■ YOUR GOAL:
All records that follow are to be output exactly.

■ DATA SHOWN:
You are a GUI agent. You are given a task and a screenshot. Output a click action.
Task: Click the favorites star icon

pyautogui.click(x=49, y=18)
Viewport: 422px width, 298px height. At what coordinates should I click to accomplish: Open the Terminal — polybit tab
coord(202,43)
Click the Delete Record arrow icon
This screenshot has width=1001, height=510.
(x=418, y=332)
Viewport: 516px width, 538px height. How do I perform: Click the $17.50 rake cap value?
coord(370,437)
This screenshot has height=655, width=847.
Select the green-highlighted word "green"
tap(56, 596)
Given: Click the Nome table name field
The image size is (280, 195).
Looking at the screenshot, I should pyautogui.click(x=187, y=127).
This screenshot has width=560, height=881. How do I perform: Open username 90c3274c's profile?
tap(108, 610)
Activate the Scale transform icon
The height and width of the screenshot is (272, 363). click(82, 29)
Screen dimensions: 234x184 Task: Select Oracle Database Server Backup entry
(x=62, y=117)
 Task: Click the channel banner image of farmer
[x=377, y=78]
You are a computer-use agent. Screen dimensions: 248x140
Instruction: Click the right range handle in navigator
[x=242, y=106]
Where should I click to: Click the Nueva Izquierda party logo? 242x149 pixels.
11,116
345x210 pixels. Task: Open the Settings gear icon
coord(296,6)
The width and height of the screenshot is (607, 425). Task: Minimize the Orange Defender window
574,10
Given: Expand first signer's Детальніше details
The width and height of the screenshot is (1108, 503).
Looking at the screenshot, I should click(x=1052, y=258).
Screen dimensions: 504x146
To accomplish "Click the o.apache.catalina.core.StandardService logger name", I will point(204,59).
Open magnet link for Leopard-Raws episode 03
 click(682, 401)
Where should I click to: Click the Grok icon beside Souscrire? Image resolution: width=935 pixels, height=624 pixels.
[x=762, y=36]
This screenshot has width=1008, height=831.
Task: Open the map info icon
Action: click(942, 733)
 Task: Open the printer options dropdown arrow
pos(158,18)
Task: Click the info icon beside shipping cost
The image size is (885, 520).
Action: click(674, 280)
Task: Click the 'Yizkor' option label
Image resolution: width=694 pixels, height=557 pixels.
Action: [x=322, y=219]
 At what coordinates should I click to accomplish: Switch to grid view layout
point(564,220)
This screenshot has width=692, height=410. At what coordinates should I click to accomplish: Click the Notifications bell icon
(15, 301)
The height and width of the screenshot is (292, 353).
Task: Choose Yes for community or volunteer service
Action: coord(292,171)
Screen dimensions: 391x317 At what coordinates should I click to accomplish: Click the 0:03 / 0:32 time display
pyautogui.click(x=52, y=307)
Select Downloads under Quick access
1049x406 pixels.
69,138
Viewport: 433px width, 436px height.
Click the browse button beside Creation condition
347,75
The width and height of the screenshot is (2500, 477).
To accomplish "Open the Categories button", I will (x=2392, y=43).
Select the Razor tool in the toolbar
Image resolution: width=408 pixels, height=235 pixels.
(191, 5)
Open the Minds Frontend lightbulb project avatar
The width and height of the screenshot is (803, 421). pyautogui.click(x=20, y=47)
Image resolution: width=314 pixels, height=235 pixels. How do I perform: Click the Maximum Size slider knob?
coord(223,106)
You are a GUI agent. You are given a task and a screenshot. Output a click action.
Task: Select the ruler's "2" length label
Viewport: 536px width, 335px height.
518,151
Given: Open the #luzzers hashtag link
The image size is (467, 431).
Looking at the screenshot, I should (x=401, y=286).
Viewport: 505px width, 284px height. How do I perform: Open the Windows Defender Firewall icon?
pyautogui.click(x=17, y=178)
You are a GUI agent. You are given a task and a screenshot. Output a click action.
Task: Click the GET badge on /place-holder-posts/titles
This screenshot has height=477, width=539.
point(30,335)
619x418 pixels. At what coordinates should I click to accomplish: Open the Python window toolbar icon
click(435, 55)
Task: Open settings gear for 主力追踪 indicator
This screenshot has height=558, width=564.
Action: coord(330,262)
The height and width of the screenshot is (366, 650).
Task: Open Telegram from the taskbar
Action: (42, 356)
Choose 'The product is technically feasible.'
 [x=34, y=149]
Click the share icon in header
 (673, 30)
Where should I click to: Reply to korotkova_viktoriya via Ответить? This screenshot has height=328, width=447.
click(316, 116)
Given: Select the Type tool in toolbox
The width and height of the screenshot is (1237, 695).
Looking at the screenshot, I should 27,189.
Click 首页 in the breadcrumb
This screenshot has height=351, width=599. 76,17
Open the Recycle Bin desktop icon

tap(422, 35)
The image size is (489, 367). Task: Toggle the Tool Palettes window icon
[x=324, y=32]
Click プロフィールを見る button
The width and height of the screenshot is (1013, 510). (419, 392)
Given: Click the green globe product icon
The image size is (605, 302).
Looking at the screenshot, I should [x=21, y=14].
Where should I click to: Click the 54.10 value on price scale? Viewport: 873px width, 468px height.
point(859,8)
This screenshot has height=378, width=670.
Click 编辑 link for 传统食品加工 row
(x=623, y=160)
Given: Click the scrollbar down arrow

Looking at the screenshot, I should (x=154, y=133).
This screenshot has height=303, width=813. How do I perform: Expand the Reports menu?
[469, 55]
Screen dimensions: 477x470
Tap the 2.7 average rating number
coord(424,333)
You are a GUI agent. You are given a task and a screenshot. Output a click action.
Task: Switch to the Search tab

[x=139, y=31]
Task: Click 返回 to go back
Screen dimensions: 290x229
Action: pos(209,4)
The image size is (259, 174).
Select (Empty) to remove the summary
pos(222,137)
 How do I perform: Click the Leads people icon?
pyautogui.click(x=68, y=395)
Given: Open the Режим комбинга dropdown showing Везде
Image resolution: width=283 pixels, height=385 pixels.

■ REPLY:
You are a GUI agent. You are given a task and a screenshot. Output a click action.
Task: Click the favorites star icon

pyautogui.click(x=49, y=18)
Viewport: 422px width, 298px height. At what coordinates should I click to accomplish: Open the Terminal — polybit tab
coord(202,43)
Click the Delete Record arrow icon
This screenshot has width=1001, height=510.
(x=418, y=332)
Viewport: 516px width, 538px height. How do I perform: Click the $17.50 rake cap value?
coord(370,437)
This screenshot has height=655, width=847.
Select the green-highlighted word "green"
tap(56, 596)
Given: Click the Nome table name field
The image size is (280, 195).
Looking at the screenshot, I should pyautogui.click(x=187, y=127).
This screenshot has width=560, height=881. How do I perform: Open username 90c3274c's profile?
tap(108, 610)
Activate the Scale transform icon
The height and width of the screenshot is (272, 363). click(82, 29)
Screen dimensions: 234x184 Task: Select Oracle Database Server Backup entry
(x=62, y=117)
 Task: Click the channel banner image of farmer
[x=377, y=78]
You are a computer-use agent. Screen dimensions: 248x140
Instruction: Click the right range handle in navigator
[x=242, y=106]
Where should I click to: Click the Nueva Izquierda party logo? 242x149 pixels.
11,116
345x210 pixels. Task: Open the Settings gear icon
coord(296,6)
The width and height of the screenshot is (607, 425). Task: Minimize the Orange Defender window
574,10
Given: Expand first signer's Детальніше details
The width and height of the screenshot is (1108, 503).
Looking at the screenshot, I should click(x=1052, y=258).
Screen dimensions: 504x146
To accomplish "Click the o.apache.catalina.core.StandardService logger name", I will point(204,59).
Open magnet link for Leopard-Raws episode 03
 click(682, 401)
Where should I click to: Click the Grok icon beside Souscrire? Image resolution: width=935 pixels, height=624 pixels.
[x=762, y=36]
This screenshot has width=1008, height=831.
Task: Open the map info icon
Action: click(942, 733)
 Task: Open the printer options dropdown arrow
pos(158,18)
Task: Click the info icon beside shipping cost
The image size is (885, 520).
Action: click(674, 280)
Task: Click the 'Yizkor' option label
Image resolution: width=694 pixels, height=557 pixels.
Action: [x=322, y=219]
 At what coordinates should I click to accomplish: Switch to grid view layout
point(564,220)
This screenshot has width=692, height=410. At what coordinates should I click to accomplish: Click the Notifications bell icon
(15, 301)
The height and width of the screenshot is (292, 353).
Task: Choose Yes for community or volunteer service
Action: coord(292,171)
Screen dimensions: 391x317 At what coordinates should I click to accomplish: Click the 0:03 / 0:32 time display
pyautogui.click(x=52, y=307)
Select Downloads under Quick access
1049x406 pixels.
69,138
Viewport: 433px width, 436px height.
Click the browse button beside Creation condition
347,75
The width and height of the screenshot is (2500, 477).
To accomplish "Open the Categories button", I will (x=2392, y=43).
Select the Razor tool in the toolbar
Image resolution: width=408 pixels, height=235 pixels.
(191, 5)
Open the Minds Frontend lightbulb project avatar
The width and height of the screenshot is (803, 421). pyautogui.click(x=20, y=47)
Image resolution: width=314 pixels, height=235 pixels. How do I perform: Click the Maximum Size slider knob?
coord(223,106)
You are a GUI agent. You are given a task and a screenshot. Output a click action.
Task: Select the ruler's "2" length label
Viewport: 536px width, 335px height.
518,151
Given: Open the #luzzers hashtag link
The image size is (467, 431).
Looking at the screenshot, I should (x=401, y=286).
Viewport: 505px width, 284px height. How do I perform: Open the Windows Defender Firewall icon?
pyautogui.click(x=17, y=178)
You are a GUI agent. You are given a task and a screenshot. Output a click action.
Task: Click the GET badge on /place-holder-posts/titles
This screenshot has height=477, width=539.
point(30,335)
619x418 pixels. At what coordinates should I click to accomplish: Open the Python window toolbar icon
click(435, 55)
Task: Open settings gear for 主力追踪 indicator
This screenshot has height=558, width=564.
Action: coord(330,262)
The height and width of the screenshot is (366, 650).
Task: Open Telegram from the taskbar
Action: (42, 356)
Choose 'The product is technically feasible.'
 [x=34, y=149]
Click the share icon in header
 (673, 30)
Where should I click to: Reply to korotkova_viktoriya via Ответить? This screenshot has height=328, width=447.
click(316, 116)
Given: Select the Type tool in toolbox
The width and height of the screenshot is (1237, 695).
Looking at the screenshot, I should 27,189.
Click 首页 in the breadcrumb
This screenshot has height=351, width=599. 76,17
Open the Recycle Bin desktop icon

tap(422, 35)
The image size is (489, 367). Task: Toggle the Tool Palettes window icon
[x=324, y=32]
Click プロフィールを見る button
The width and height of the screenshot is (1013, 510). (419, 392)
Given: Click the green globe product icon
The image size is (605, 302).
Looking at the screenshot, I should [x=21, y=14].
Where should I click to: Click the 54.10 value on price scale? Viewport: 873px width, 468px height.
point(859,8)
This screenshot has height=378, width=670.
Click 编辑 link for 传统食品加工 row
(x=623, y=160)
Given: Click the scrollbar down arrow

Looking at the screenshot, I should (x=154, y=133).
This screenshot has height=303, width=813. How do I perform: Expand the Reports menu?
[469, 55]
Screen dimensions: 477x470
Tap the 2.7 average rating number
coord(424,333)
You are a GUI agent. You are given a task and a screenshot. Output a click action.
Task: Switch to the Search tab

[x=139, y=31]
Task: Click 返回 to go back
Screen dimensions: 290x229
Action: pos(209,4)
The image size is (259, 174).
Select (Empty) to remove the summary
pos(222,137)
 How do I perform: Click the Leads people icon?
pyautogui.click(x=68, y=395)
Given: Open the Режим комбинга dropdown showing Везде
Image resolution: width=283 pixels, height=385 pixels.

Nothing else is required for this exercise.